I was feeling somewhat stuck for something to write about – usually all sorts of things spring into my mind, but today my brain seems empty unlike the room I’m sitting in now. I have spent the day trying to tidy my writing room (no-one would guess from looking at the state of it now, but at least there’s a pile of things to send to a charity shop throw out) So in search of inspiration, I looked on Wikipedia to see if anything is significant about today’s date, 28th April, and i found one thing which immediately caught my attention:
1947 – Thor Heyerdahl and five crew mates set out from Peru on the Kon-Tiki to demonstrate that Peruvian natives could have settled Polynesia.
Now I have written about Thor and his Kon-Tiki expedition before. I think it must have fascinated my dad, because I was aware of it before I found a book in the library and read all about it. Thor published his book, ‘The Kon-Tiki Expedition: By Raft Across the South Seas’ in 1948, but it must have been published in English after that. It was one of the first adult books I ever read, probably when I was about seven or eight; I was such an adventurous child, in my imagination and I was always reading books about real life adventures and wishing, wishing, wishing with every wish-bone, four-leafed clover, shooting star, that I would have an adventure.
Thor Heyerdahl was born in 1914, and as you may guess from his name he was Norwegian. He was a brilliant man, and although his first interest from being a child was zoology, he was renowned in many other areas too. During the war when Norway fell to the Germans, he fought in the Resistance. He had become fascinated by the Polynesian islands and people who he had studied himself while doing other course at university.

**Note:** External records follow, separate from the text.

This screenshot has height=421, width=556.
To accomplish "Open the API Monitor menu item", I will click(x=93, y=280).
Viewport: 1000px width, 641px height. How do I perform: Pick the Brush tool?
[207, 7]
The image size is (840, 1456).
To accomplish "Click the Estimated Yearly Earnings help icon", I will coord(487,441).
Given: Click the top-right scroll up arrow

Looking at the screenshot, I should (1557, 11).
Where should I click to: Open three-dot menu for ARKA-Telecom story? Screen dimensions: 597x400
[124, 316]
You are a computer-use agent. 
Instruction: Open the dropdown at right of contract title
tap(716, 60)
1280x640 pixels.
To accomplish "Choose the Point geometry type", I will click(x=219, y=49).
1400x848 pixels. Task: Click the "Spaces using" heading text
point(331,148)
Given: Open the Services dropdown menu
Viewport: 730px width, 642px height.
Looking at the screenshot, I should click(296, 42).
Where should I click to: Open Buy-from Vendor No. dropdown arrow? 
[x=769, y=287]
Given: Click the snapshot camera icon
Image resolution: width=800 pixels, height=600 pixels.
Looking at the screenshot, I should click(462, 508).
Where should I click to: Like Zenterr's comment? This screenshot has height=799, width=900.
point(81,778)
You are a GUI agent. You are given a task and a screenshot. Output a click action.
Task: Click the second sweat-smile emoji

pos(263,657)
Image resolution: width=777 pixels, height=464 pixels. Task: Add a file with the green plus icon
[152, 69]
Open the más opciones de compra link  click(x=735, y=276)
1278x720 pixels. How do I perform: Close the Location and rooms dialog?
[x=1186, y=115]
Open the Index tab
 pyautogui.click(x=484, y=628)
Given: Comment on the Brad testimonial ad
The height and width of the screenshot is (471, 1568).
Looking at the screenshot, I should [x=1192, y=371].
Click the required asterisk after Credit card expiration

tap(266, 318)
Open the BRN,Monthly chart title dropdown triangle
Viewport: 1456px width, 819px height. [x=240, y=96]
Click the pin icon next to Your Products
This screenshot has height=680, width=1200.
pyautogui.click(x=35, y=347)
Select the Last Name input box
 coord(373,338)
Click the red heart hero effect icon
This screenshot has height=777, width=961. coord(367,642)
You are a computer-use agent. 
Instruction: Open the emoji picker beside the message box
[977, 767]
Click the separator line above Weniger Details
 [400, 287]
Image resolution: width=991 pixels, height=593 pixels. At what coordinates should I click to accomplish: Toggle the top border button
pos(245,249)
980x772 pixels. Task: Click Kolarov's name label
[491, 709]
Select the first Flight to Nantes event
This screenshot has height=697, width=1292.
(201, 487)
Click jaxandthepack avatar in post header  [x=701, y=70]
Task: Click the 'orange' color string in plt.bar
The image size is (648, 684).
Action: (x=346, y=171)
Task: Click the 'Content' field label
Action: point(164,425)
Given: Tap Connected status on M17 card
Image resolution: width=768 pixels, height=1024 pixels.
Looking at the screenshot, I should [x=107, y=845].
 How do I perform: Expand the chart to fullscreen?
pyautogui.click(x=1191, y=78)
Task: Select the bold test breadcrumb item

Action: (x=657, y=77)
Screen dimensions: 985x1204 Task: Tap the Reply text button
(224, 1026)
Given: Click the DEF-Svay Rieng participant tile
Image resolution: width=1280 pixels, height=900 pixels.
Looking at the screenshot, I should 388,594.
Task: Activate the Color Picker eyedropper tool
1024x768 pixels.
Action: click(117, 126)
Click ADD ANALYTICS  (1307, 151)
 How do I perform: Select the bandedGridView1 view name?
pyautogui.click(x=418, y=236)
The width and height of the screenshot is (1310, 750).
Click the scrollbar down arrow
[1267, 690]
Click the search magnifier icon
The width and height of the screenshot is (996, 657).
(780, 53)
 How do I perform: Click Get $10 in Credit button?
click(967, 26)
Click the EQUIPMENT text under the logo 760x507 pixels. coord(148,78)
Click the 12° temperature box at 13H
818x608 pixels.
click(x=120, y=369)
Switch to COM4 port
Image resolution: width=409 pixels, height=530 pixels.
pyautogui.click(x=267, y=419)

He became renowned for many things, but the Kon-Tiki expedition is maybe the one which most people would know. It was the name of an Inca god, and he gave it to the raft he made to sail from Peru to the Easter Islands. He was convinced that in olden times people would have been able to and indeed often did sail across the ocean. He filmed his 1947 adventure, which started on the 28th April, seventy-four years ago today. Kon-Tiki was actually towed away from Peruvian coastal waters because of the danger of other shipping, but after that the balsa wood raft sailed alone. Although they came near other islands, they eventually beached on the Raroia atoll in the Tuamotu group. Kon-Tiki had travelled about 3,770 nautical miles (4,340 land miles) and had taken 101 days; their average speed was 1.5 knots.
It was an amazing feat, and Heyerdahl went on to make other voyages on other craft which I also followed and read about. However, it is Kon-Tiki, which most excited me as a child!